My boys were playing freeze tag with some friends the other night and having finished the dinner dishes, I sat on the front porch and watched. Liam, 7, had only played the game a couple times before, and was taking the rule about being frozen very seriously. While his older brother, Jacob, 10, would stop and casually stand in one place when tagged, Liam held the exact position he had been in at the time of the tag. I watched with amusement as Liam struggled to balance on one foot, arms extended, not even blinking, until someone ran by to unfreeze him again.

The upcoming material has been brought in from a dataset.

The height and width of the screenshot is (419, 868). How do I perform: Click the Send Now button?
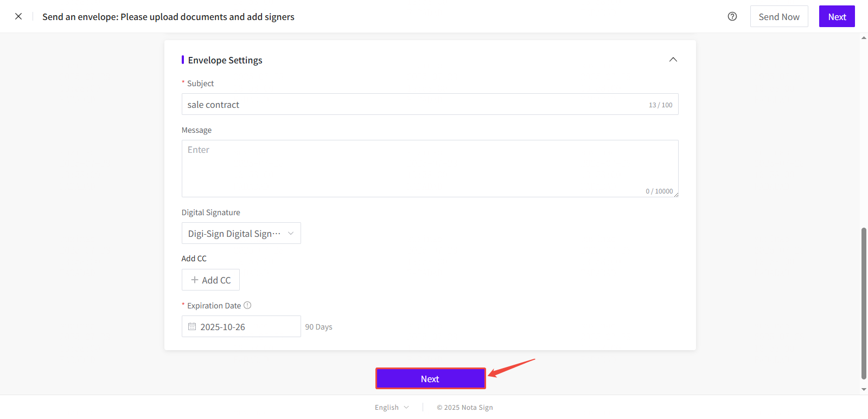click(778, 16)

            If I could, I would freeze the current ages of my two boys for a couple of extra years. At 7 and 10, they are full-throttle in the middle of childhood, and it’s my favorite stage so far. Their 3 ½-year age difference, which seemed like quite a gap when they were younger, has finally narrowed. They can play together well, and Jacob is kind enough to go easy on his little brother to keep Liam’s frustration at bay. They no longer need the constant supervision their 2-year-old sister requires. A nice mix of dependence and independence, they’re old enough to put their own pajamas on, but young enough to still want to be tucked in.

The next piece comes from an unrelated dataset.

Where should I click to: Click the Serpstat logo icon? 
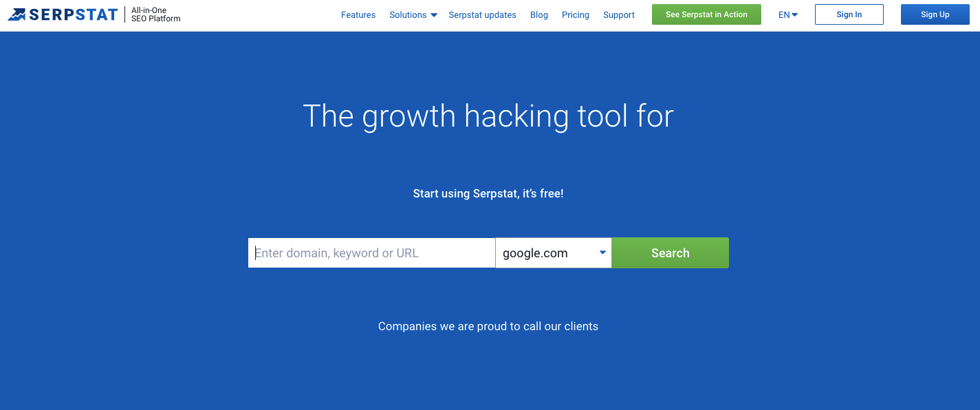tap(17, 14)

            Maybe it’s the former junior high teacher in me that wants to gently tap each of my boys and tell them they’re frozen at 7 and 10. I know about the attitudes that can come when kids turn 12 or 13, and I’m enjoying the absence of eye-rolling and talking back while I still can.
As far as I can tell, our boys are holding onto their childhood a little longer than some of their peers. Bill and I have limited their exposure to TV, movies and even popular songs. It has left them a little out of sync with pop culture, but I think it’s also kept them innocent longer. With no cable, no Game Boy, Game Cube and I-pod, there’s nothing for them to do but play and read. Nothing to do but be a kid.
But while I can keep them from growing up before their time, I can’t freeze them in mid-childhood forever. I can’t freeze them at 7 and 10 any more than I can hurry their sister through the unreasonable two’s and toward the more rational three-year-old stage. I can’t freeze them any more than I can freeze my own age. Time dictates its own pace.
What I’m hoping, though, is that I can learn from my current desire to hold onto the present. So often, as a parent, I’ve looked ahead or behind. When the boys were babies, I longed for the time when I could sleep through the night. When they started school, I looked back wistfully to our lazy mornings cuddling together. Now, rooted in the present, I’m (finally) appreciating them for the age they are. Fully enjoying my boys at their current age makes me wonder if what I’m looking for is not a forever 7- and 10-year-old, but rather, a spirit of enjoyment and wonder for my children, no matter what their age.  Maybe I’m looking for the grace to see the beauty in every age — even those ages that might seem more difficult, like two or thirteen.
I will pray that God will give me the grace to enjoy my children when they’re teens just as much as I enjoy them right now. And who knows, maybe when Jacob is 16 and Liam is 13, I’ll say it doesn’t get any better than this, only to be proven wrong again when they’re 24 and 21. I don’t know. I do know though, that 7 and 10 is wonderful. Scooters and soccer. Freeze tag and kickball. Popsicles and chapter books. I can’t freeze it, but I can savor it. I can drink it in. And I am. I certainly am.